| Zadanie pisemne |
Zaktualizuj poniższy listing, zastępując w całości każde wystąpienie „Image resolution” przez „Screenshot resolution”. Pozostałe wiersze przepisz bez zmian.

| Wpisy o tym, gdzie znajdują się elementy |
※ ※ ※

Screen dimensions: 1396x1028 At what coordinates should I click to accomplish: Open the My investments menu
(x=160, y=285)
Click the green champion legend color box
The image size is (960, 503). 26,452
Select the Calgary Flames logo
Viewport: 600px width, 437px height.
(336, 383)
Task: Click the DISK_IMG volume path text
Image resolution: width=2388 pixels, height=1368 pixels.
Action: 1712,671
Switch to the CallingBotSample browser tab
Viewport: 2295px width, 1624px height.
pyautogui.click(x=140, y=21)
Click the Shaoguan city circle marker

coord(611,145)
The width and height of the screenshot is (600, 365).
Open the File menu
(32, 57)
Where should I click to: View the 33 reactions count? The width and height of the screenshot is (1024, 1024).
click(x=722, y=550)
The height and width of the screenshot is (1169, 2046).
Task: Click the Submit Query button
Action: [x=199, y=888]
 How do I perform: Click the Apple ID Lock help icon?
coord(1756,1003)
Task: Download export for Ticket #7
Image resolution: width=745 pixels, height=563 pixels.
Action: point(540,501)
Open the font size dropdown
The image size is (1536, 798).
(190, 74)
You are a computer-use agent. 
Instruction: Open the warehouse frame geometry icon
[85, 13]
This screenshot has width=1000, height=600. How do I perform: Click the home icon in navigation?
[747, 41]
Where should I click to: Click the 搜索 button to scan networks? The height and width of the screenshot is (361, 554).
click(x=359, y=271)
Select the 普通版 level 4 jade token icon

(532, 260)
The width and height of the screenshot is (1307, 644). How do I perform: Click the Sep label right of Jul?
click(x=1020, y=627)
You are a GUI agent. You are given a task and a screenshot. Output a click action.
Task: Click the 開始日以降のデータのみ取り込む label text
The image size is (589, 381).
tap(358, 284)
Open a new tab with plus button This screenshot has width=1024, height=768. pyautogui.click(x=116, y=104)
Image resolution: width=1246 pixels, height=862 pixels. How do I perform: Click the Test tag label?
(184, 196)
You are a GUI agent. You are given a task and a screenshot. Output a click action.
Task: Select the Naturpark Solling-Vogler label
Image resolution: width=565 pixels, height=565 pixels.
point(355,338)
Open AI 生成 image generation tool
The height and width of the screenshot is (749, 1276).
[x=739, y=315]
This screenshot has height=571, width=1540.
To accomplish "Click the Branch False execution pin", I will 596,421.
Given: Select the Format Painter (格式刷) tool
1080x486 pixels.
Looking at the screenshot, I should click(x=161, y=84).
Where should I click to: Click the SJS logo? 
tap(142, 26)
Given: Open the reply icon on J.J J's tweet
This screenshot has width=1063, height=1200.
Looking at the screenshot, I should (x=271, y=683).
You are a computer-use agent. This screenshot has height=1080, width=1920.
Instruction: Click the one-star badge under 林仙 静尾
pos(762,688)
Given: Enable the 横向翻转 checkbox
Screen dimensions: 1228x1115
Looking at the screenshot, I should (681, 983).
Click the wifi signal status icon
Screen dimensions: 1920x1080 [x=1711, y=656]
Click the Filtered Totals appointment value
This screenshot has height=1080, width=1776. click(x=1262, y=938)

※ ※ ※

| Rozwiązanie zadania |
Screen dimensions: 1396x1028 At what coordinates should I click to accomplish: Open the My investments menu
(x=160, y=285)
Click the green champion legend color box
The image size is (960, 503). 26,452
Select the Calgary Flames logo
Viewport: 600px width, 437px height.
(336, 383)
Task: Click the DISK_IMG volume path text
Screenshot resolution: width=2388 pixels, height=1368 pixels.
Action: 1712,671
Switch to the CallingBotSample browser tab
Viewport: 2295px width, 1624px height.
pyautogui.click(x=140, y=21)
Click the Shaoguan city circle marker

coord(611,145)
The width and height of the screenshot is (600, 365).
Open the File menu
(32, 57)
Where should I click to: View the 33 reactions count? The width and height of the screenshot is (1024, 1024).
click(x=722, y=550)
The height and width of the screenshot is (1169, 2046).
Task: Click the Submit Query button
Action: [x=199, y=888]
 How do I perform: Click the Apple ID Lock help icon?
coord(1756,1003)
Task: Download export for Ticket #7
Screenshot resolution: width=745 pixels, height=563 pixels.
Action: point(540,501)
Open the font size dropdown
The image size is (1536, 798).
(190, 74)
You are a computer-use agent. 
Instruction: Open the warehouse frame geometry icon
[85, 13]
This screenshot has width=1000, height=600. How do I perform: Click the home icon in navigation?
[747, 41]
Where should I click to: Click the 搜索 button to scan networks? The height and width of the screenshot is (361, 554).
click(x=359, y=271)
Select the 普通版 level 4 jade token icon

(532, 260)
The width and height of the screenshot is (1307, 644). How do I perform: Click the Sep label right of Jul?
click(x=1020, y=627)
You are a GUI agent. You are given a task and a screenshot. Output a click action.
Task: Click the 開始日以降のデータのみ取り込む label text
The image size is (589, 381).
tap(358, 284)
Open a new tab with plus button This screenshot has width=1024, height=768. pyautogui.click(x=116, y=104)
Screenshot resolution: width=1246 pixels, height=862 pixels. How do I perform: Click the Test tag label?
(184, 196)
You are a GUI agent. You are given a task and a screenshot. Output a click action.
Task: Select the Naturpark Solling-Vogler label
Screenshot resolution: width=565 pixels, height=565 pixels.
point(355,338)
Open AI 生成 image generation tool
The height and width of the screenshot is (749, 1276).
[x=739, y=315]
This screenshot has height=571, width=1540.
To accomplish "Click the Branch False execution pin", I will 596,421.
Given: Select the Format Painter (格式刷) tool
1080x486 pixels.
Looking at the screenshot, I should click(x=161, y=84).
Where should I click to: Click the SJS logo? 
tap(142, 26)
Given: Open the reply icon on J.J J's tweet
This screenshot has width=1063, height=1200.
Looking at the screenshot, I should (x=271, y=683).
You are a computer-use agent. This screenshot has height=1080, width=1920.
Instruction: Click the one-star badge under 林仙 静尾
pos(762,688)
Given: Enable the 横向翻转 checkbox
Screen dimensions: 1228x1115
Looking at the screenshot, I should (681, 983).
Click the wifi signal status icon
Screen dimensions: 1920x1080 [x=1711, y=656]
Click the Filtered Totals appointment value
This screenshot has height=1080, width=1776. click(x=1262, y=938)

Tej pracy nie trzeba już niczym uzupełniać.